Les données utilisées pour le calcul des IAC proviennent du programme EURO-CORDEX, la branche européenne de l'initiative internationale CORDEX, parrainée par le programme mondial de recherche sur le climat (WRCP) pour organiser un cadre coordonné au niveau international afin de produire de meilleures projections régionales du changement climatique pour toutes les régions terrestres du monde. Les résultats de CORDEX contribuent aux études d'impact et d'adaptation au changement climatique dans le cadre du cinquième rapport d'évaluation (AR5) du GIEC.

 

Ces données sont disponibles à un pas de temps journalier de 1949 à 2100, sur la grille EURO-CORDEX-11, qui couvre l'Europe entière et Afrique du Nord, de résolution spatiale 0.11°x0.11° (~ 12 km2). Leur format est le NetCDF4.
Parmi la masse de données mise à disposition, avec l'aide d'IPSL (Institut Pierre Simon Laplace) nous avons retenu 6  modèles climatiques, avec 16 variables différentes, pour les RCP4.5 et 8.5, soit un volume total de 4 To.

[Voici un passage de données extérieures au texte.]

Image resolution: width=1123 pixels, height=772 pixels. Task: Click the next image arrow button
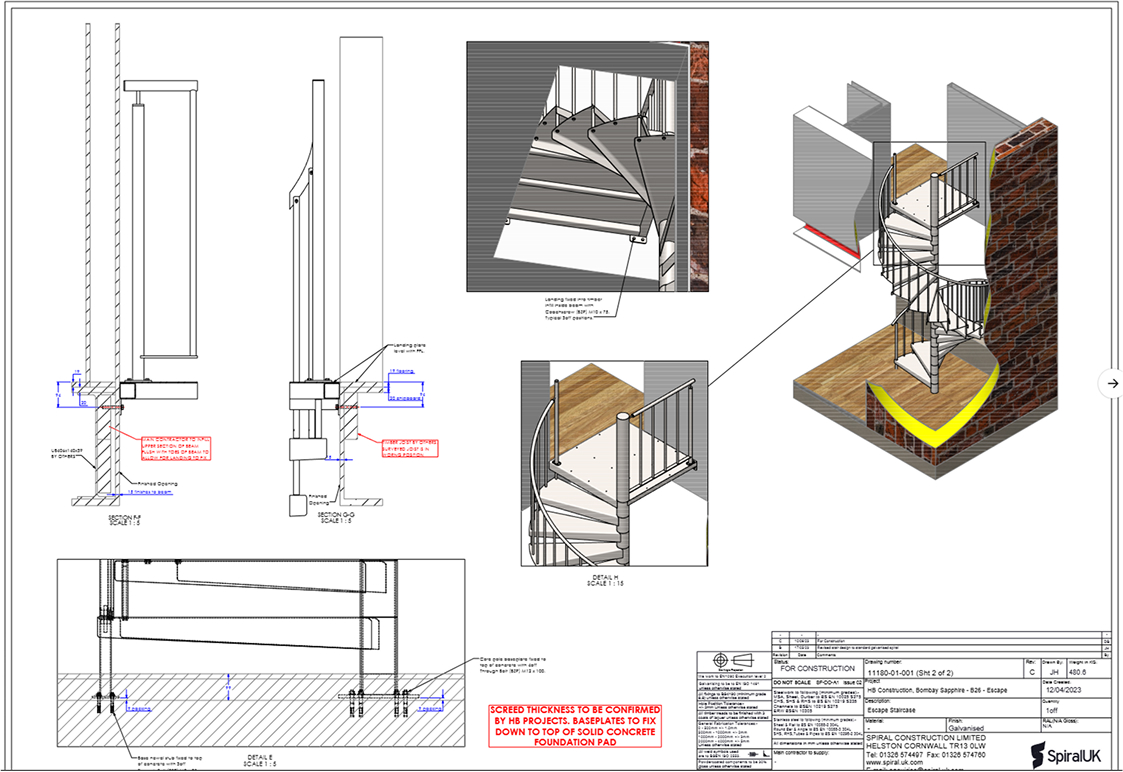point(1111,383)
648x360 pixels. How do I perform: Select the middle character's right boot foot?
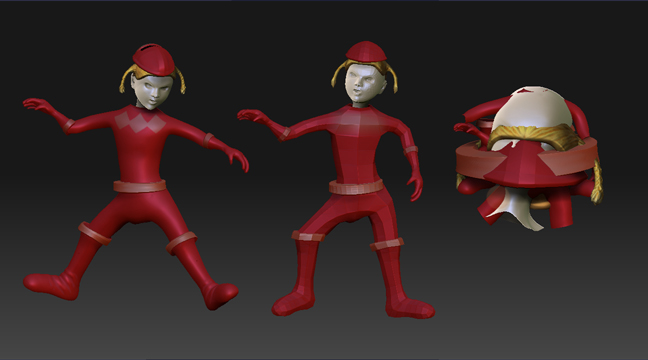coord(409,308)
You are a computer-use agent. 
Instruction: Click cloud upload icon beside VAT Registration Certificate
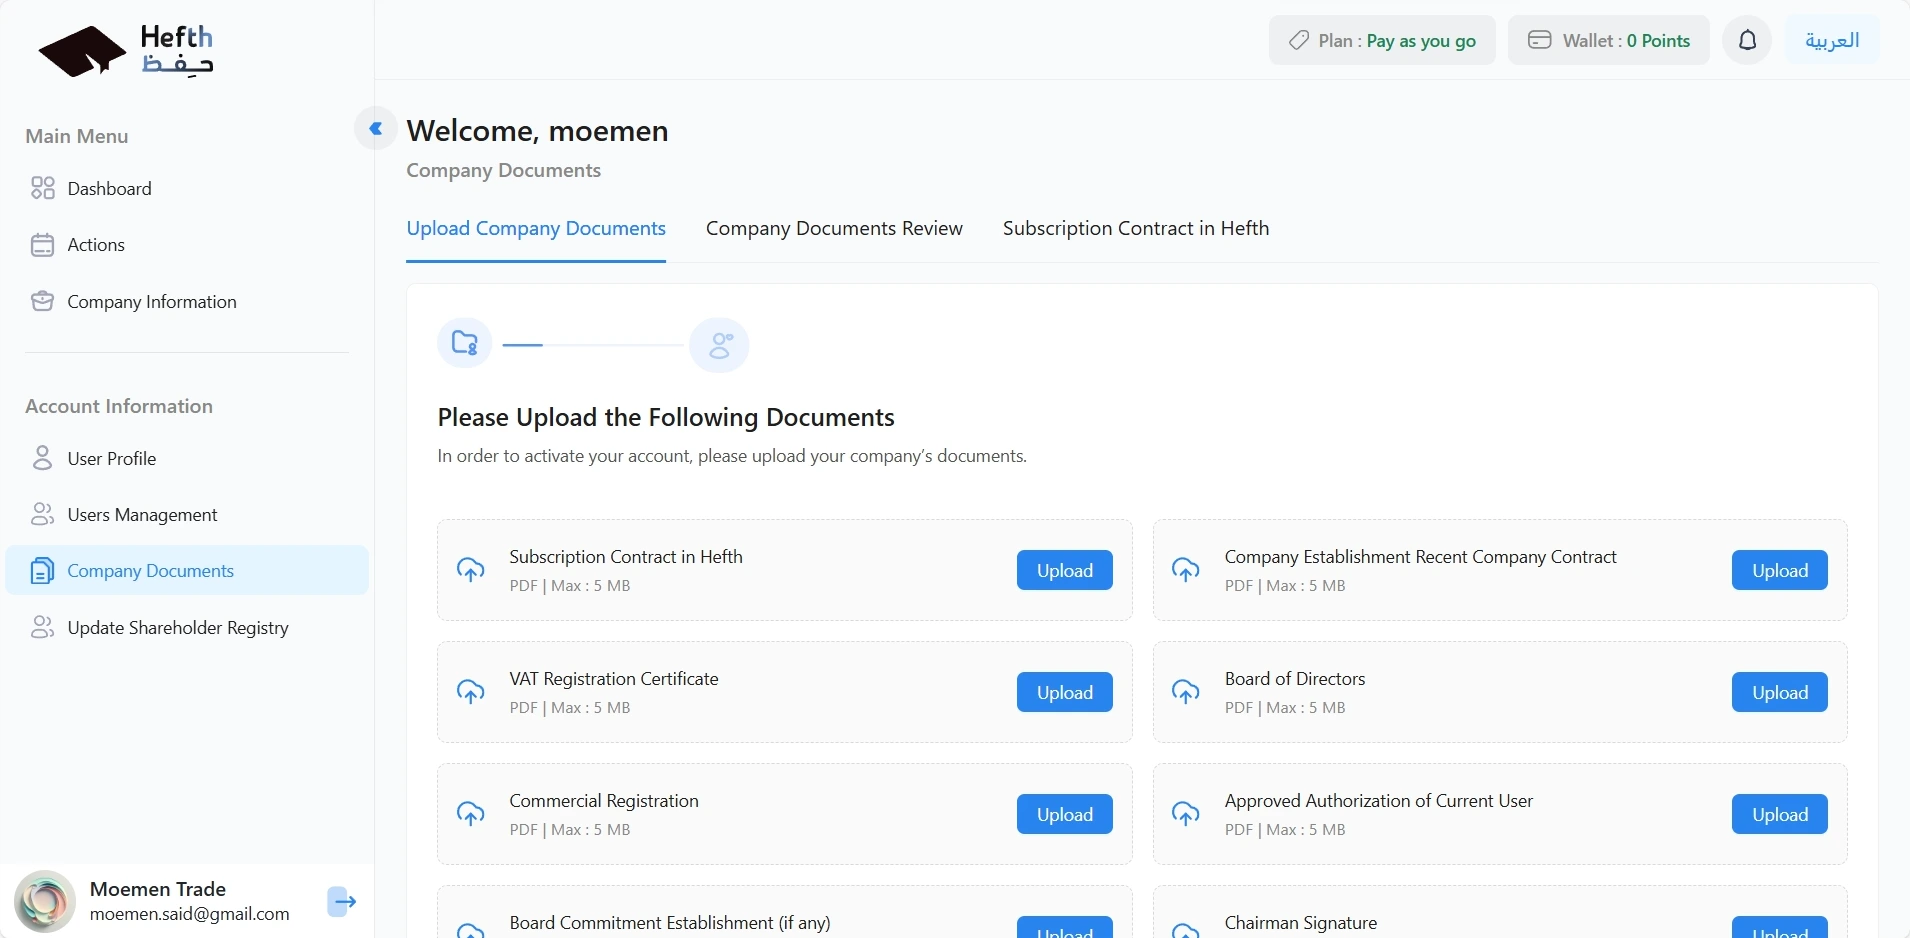[x=471, y=692]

L'équipe Makina Corpus a retravaillé les données climatiques en amont pour les adapter à notre projet, notamment sur les points suivants :

  • Vérification de la cohérence des données : éviter de rencontrer des valeurs aberrantes ou manquantes dans les jeux de données, en bornant les valeurs possibles ou en remplaçant par la valeur du plus proche voisin.

  • Conversion d’unités : cette étape nous permet d'avoir les données dans les unités qui nous conviennent pour les calculs et les visualisations.

  • Réduction du volume : nous avons limité les jeux de données à la France Métropolitaine et sur des intervalles de temps nous permettant des comparaisons simples : le passé récent (1985-2020), futur proche (2020-2050) et le futur lointain (2050-2100). Cela nous permet d'alléger les besoins en stockage serveur.

  • Estimation de variables climatiques clés : certaines variables d'intérêt pour le suivi agricole n'étaient pas disponibles avec les modèles climatiques à disposition, notamment l'évapotranspiration (ETP), qui permet de connaître les pertes en eau des plantes par transpiration, et du sol par évaporation. Cette variable a du être estimée à partir des autres données à disposition, sur la France métropolitaine, à un pas de temps quotidien de 1985 à 2100, pour les 6 modèles climatiques.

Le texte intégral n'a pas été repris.